Jack English

Personal information
- Full name: John Cogal English
- Date of birth: 13 December 1886
- Place of birth: Hebburn, England
- Date of death: 21 January 1953 (age 66)
- Place of death: Northampton, England
- Position: Left back

Senior career*
- Years: Team / Apps / (Gls)
- Hebburn Argyle
- Wallsend Park Villa
- 1910–1912: Preston North End / 6
- 1912–1913: Watford
- 1913–1919: Sheffield United / 73 / (0)
- 1919–1921: Darlington
- Total:  / 79 / (0)

Managerial career
- 1919–1928: Darlington
- 1928–1931: Nelson
- 1931–1935: Northampton Town
- 1935–1939: Exeter City
- 1945–1946: Darlington

= Jack English (footballer, born 1886) =

English footballer and manager

John Cogal English (13 December 1886 – 21 January 1953) was an English footballer and manager who played for Hebburn Argyle, Preston, Watford and Sheffield United. He played as a left-back and was judged to be the finest in the League in 1915.

==Club career==
Born in Hebburn, County Durham, English started playing with Hebburn Argyle. He then went on to play for Preston and Watford, before being sold to Sheffield United for a fee of £500 in April 1913. He was a member of the Blades team who won the FA Cup final in 1915.

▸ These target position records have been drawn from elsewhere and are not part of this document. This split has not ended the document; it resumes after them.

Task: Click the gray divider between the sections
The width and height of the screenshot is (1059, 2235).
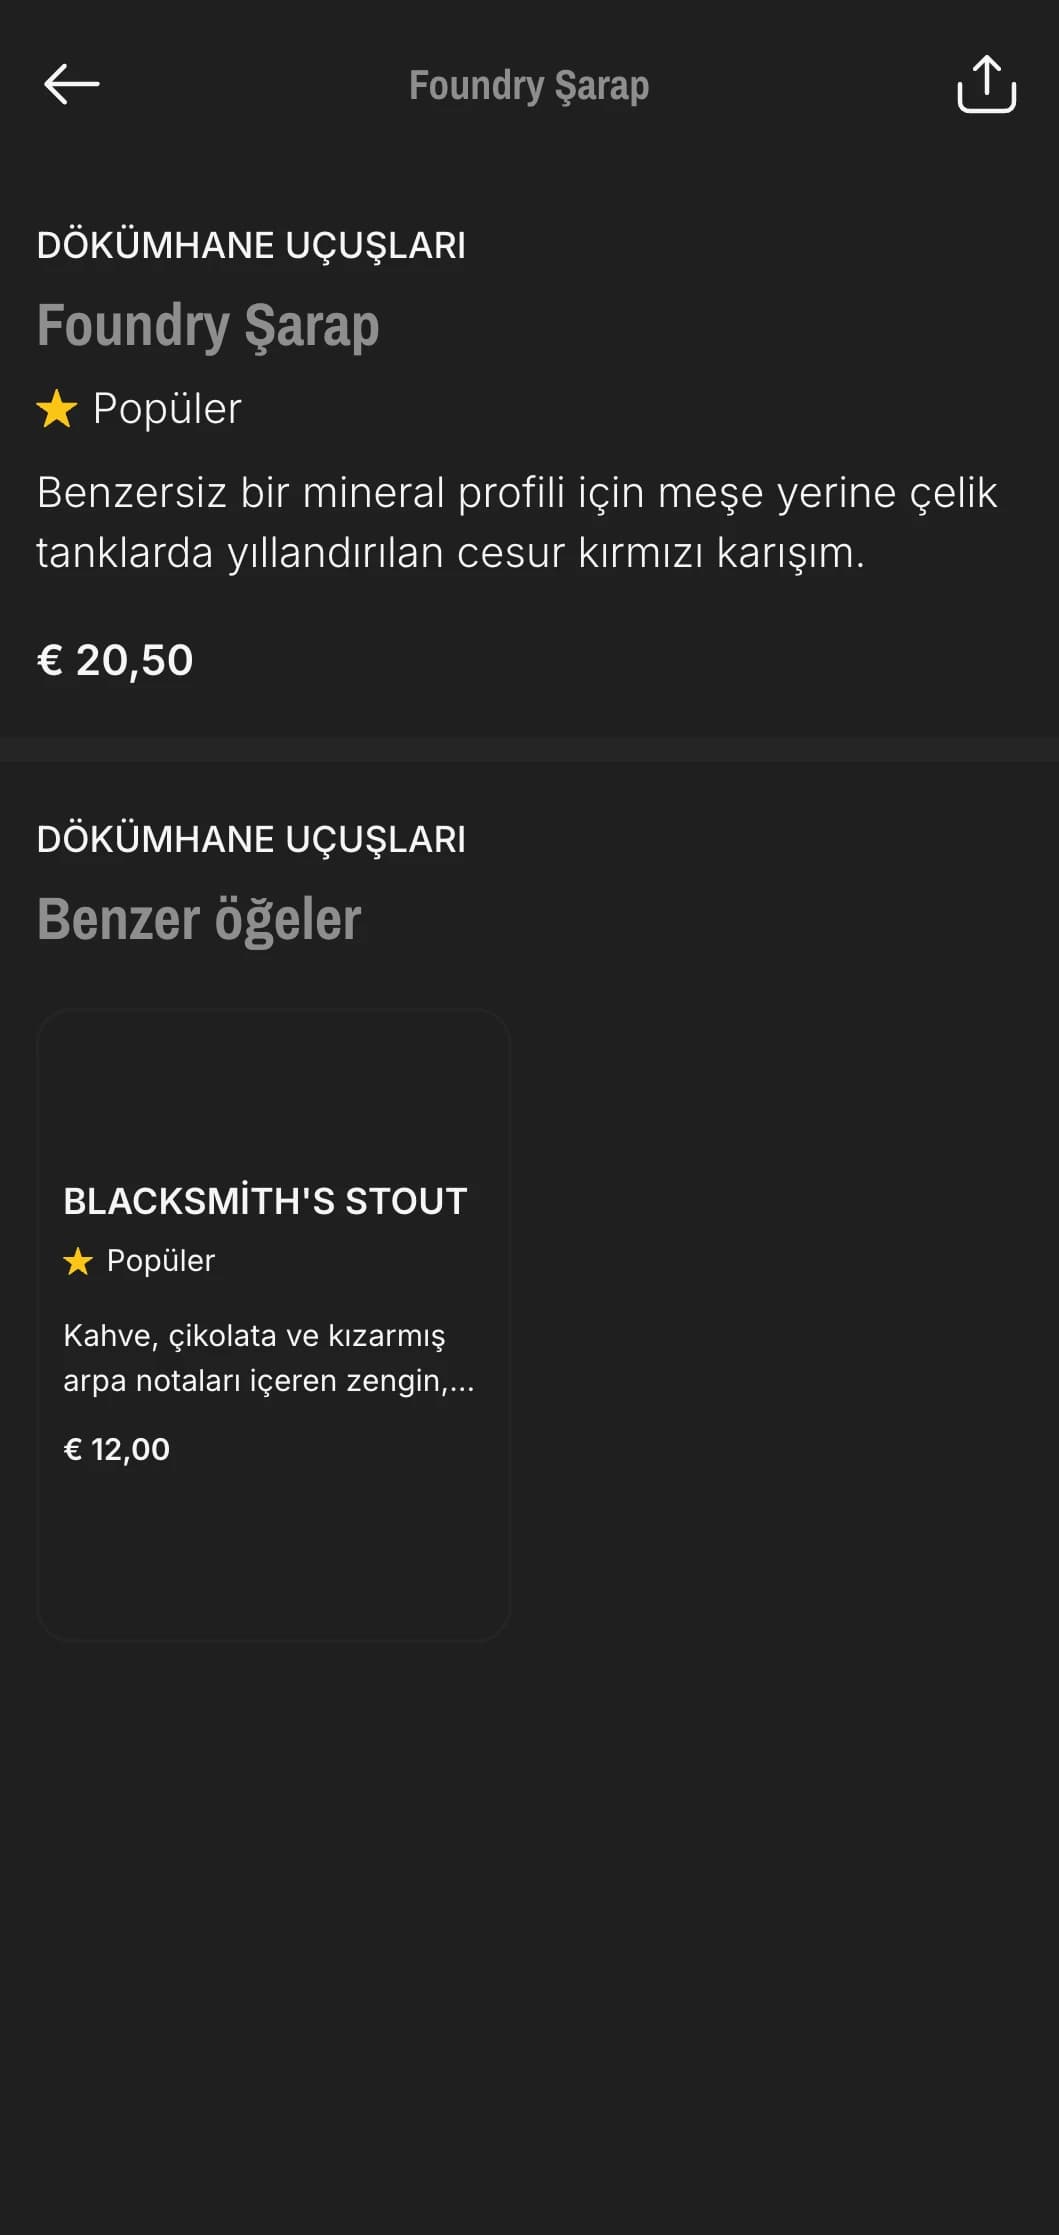Action: 529,749
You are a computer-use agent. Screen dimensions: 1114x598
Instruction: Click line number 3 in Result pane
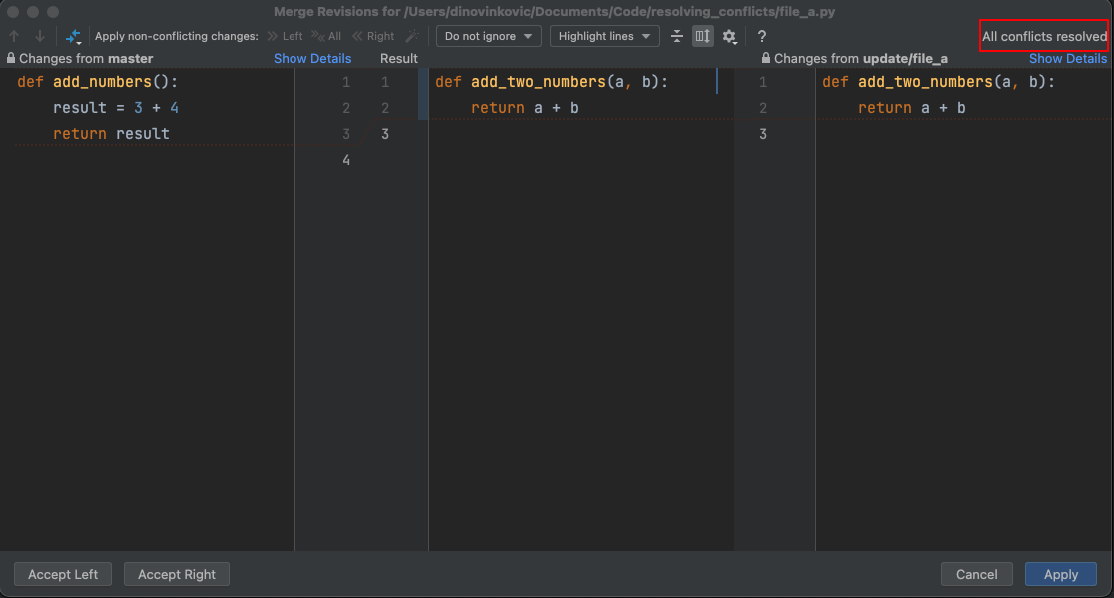385,133
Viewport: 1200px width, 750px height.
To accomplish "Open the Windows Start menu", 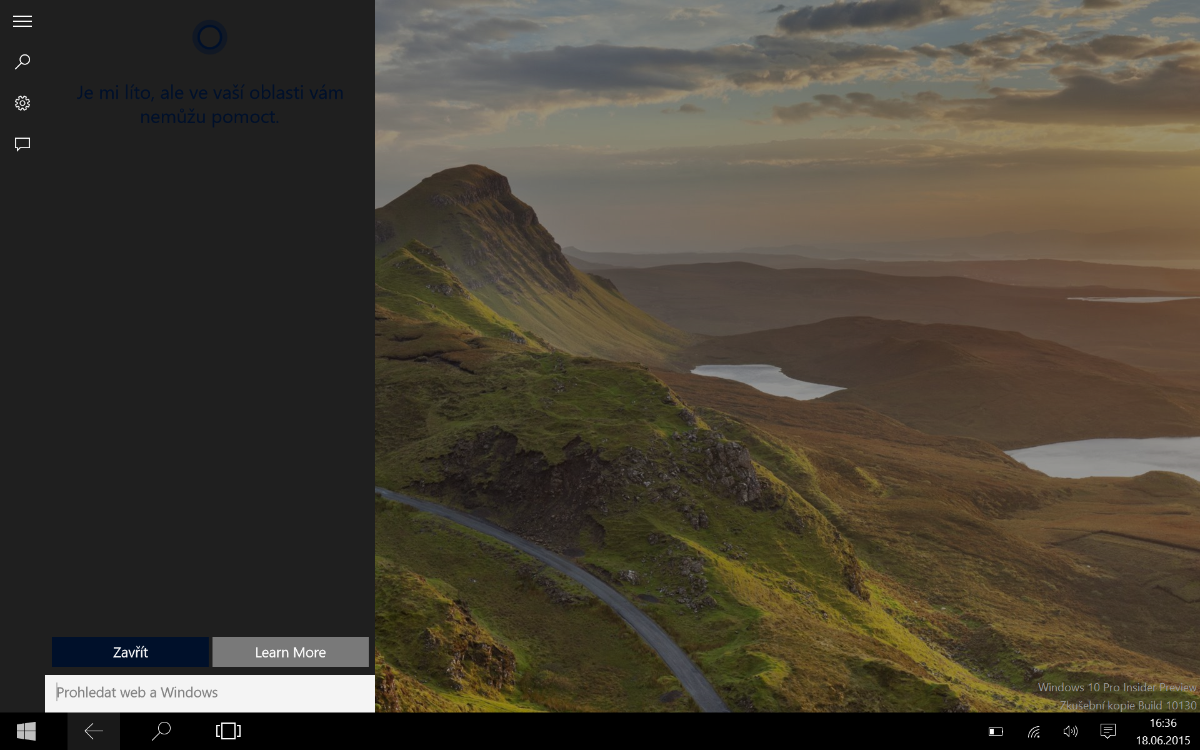I will pyautogui.click(x=26, y=731).
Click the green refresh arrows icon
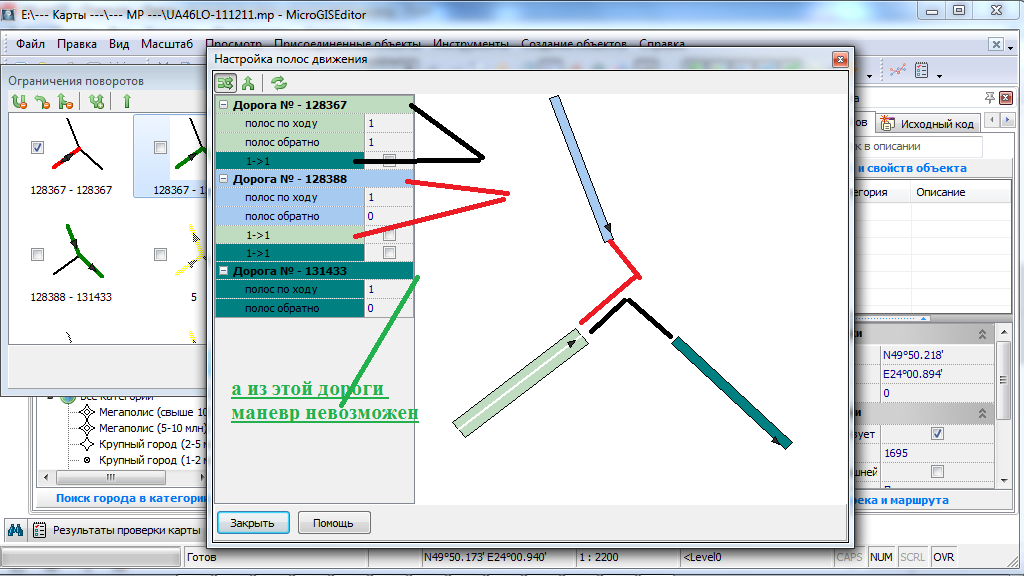 tap(278, 83)

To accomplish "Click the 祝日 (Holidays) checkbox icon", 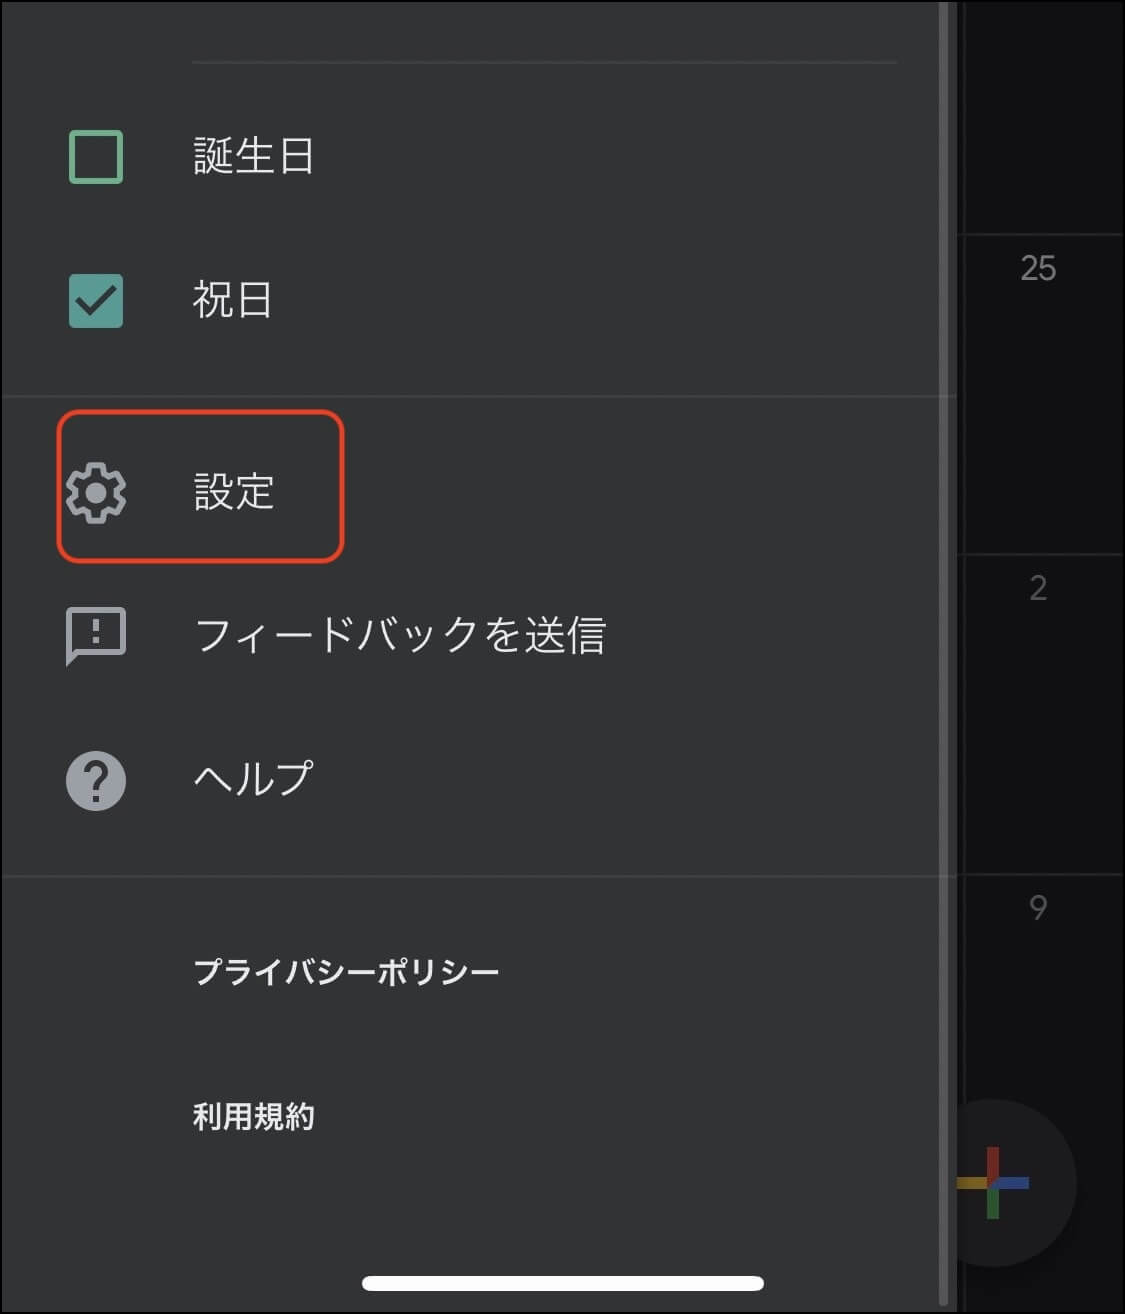I will point(95,302).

He left the Blades after refusing to re-sign following World War I and joined Darlington in 1919 as player-manager, retiring from playing in 1921 but remaining as manager for a further seven years. He went on to manage Nelson, before moving to Northampton Town, resigning from that post in March 1935. He later managed Exeter City.

==International career==
Jack English was selected to play for England against Wales in 1914 but his club would not release him.